The data showed merchandise export earnings increasing to US $ 964.5 million in December 2020, from US $ 819 million in November, though down 3.5 percent from December 2019. The cumulative export earnings for the year 2020 were recorded at US $ 10.1 billion, down 15.6 percent, from Rs.11.9 billion in 2019, due to the manufacturing and supply chain disruptions caused by the two waves of lockdowns in March and October.
Meanwhile, the robust export earnings, relative to the challenges, combined with lower import expenditure, helped the country to narrow its trade deficit by as much as US $ 222 million in December alone and by US $ 2.0 billion for the full year.
In absolute terms, the trade deficit for December was recorded at US $ 562 million, down from US $ 784 million in the same month a year earlier, while for the 12 months, the trade deficit was US $ 5.9 billion, compared to US $ 7.9 billion in 2019.
Among four leading import commodities, which helped to narrow the trade deficit in 2020, were fuel, textile and textile articles, personal vehicles and building materials, while plastics and related articles, spices, food, beverage and tobacco and coconut remained the four key export commodities that buttressed the deficit.
The fuel bill fell by as much as US $ 1.3 billion in 2020, a 35 percent saving compared to 2019. The ban on personal vehicles brought in a saving of US $ 533 million.
The country’s total import expenditure in 2020 was US $ 16.1 billion, a sharp 19.5 percent decrease from US $ 19.9 billion in 2019. December imports fell 14.4 percent to US $ 1,527 million.

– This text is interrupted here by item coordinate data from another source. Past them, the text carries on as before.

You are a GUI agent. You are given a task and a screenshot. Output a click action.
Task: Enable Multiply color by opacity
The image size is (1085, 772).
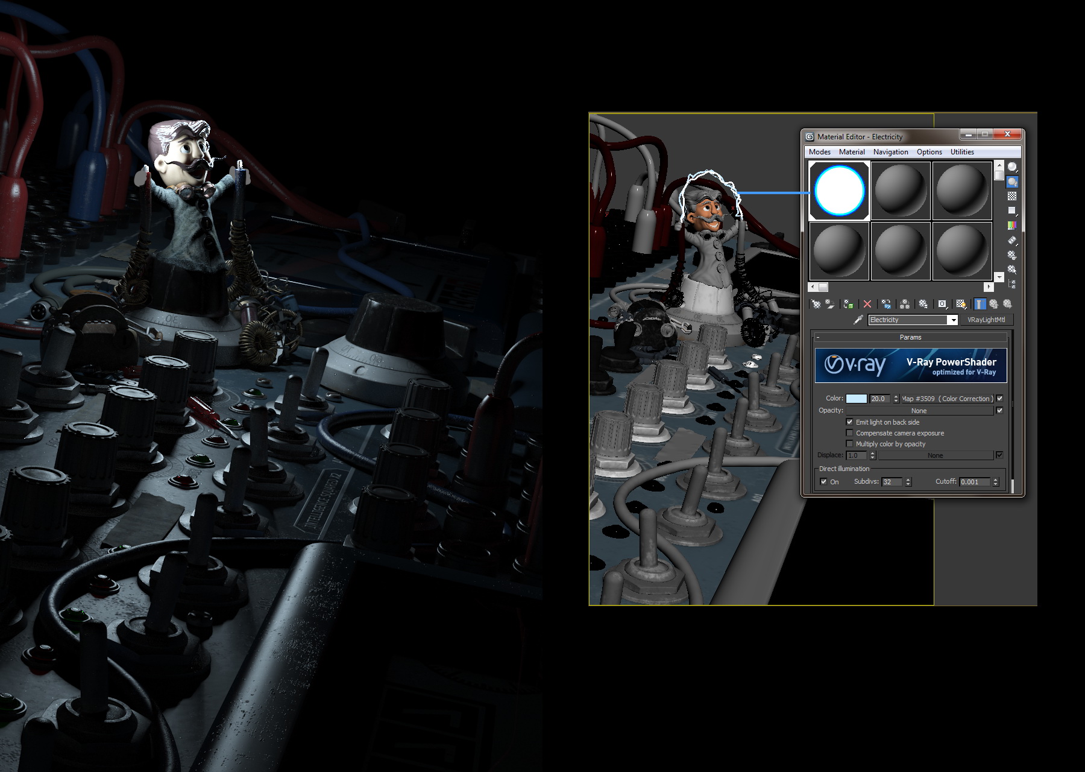(849, 444)
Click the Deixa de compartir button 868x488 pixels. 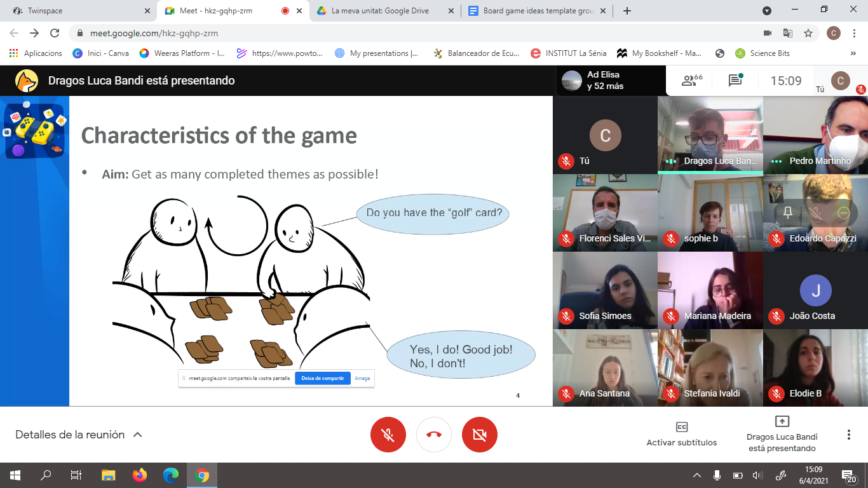click(x=323, y=378)
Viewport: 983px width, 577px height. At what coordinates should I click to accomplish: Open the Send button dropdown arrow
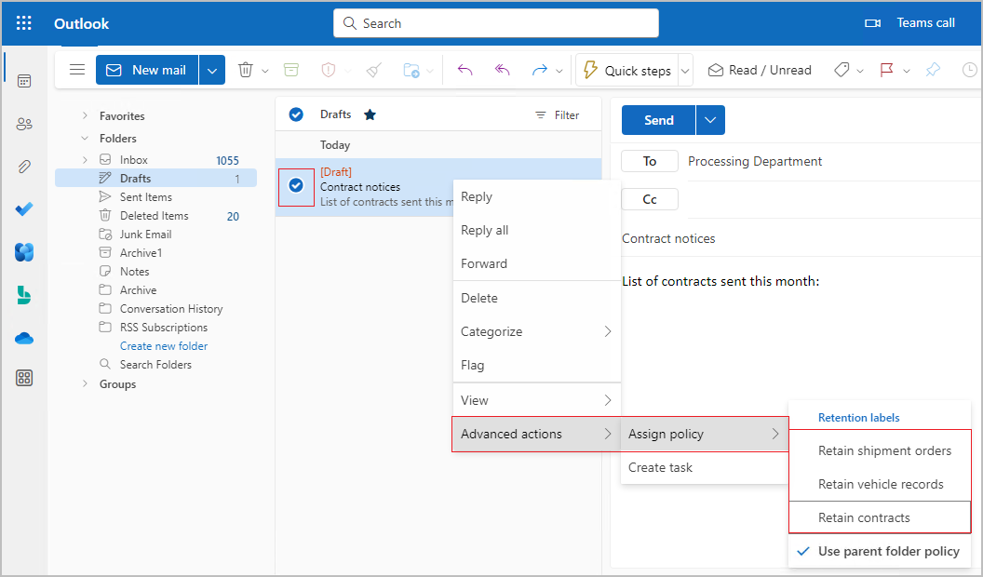click(709, 120)
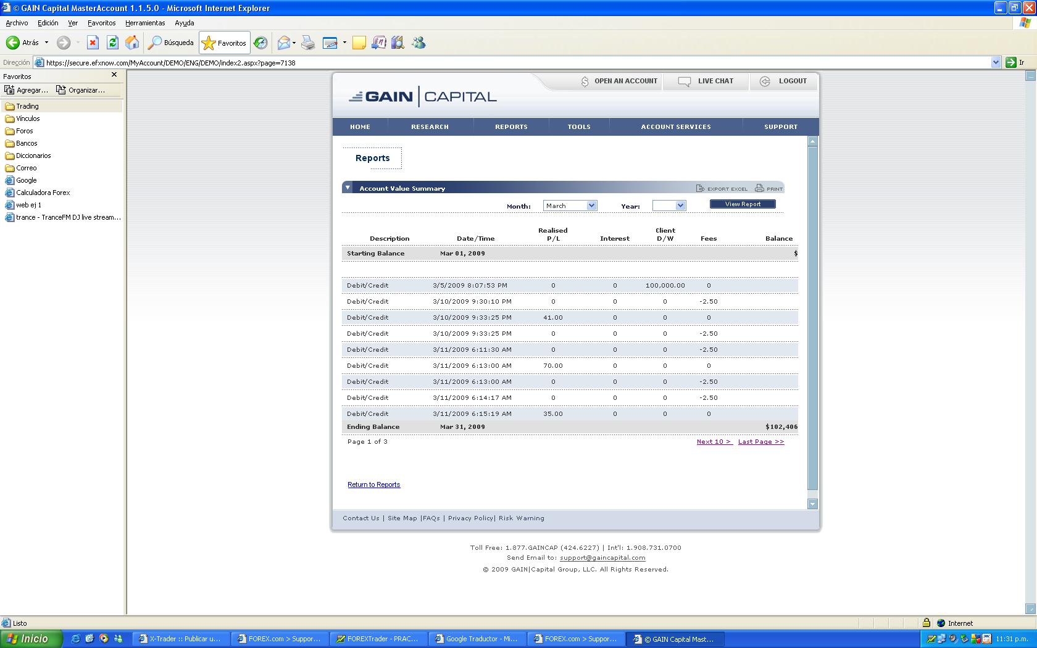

Lower expenditure on exports was possible, due to the prolonged suspension on non-essential imports and also the lower global oil prices. But the price in the Brent futures exchange, the global benchmark, crossed the pre-pandemic high of US $ 60 a barrel this week.
Meanwhile, some economic analysts are of the view that the government may not be able to restrict imports any longer, due to the resistance building up from home and abroad for open trade.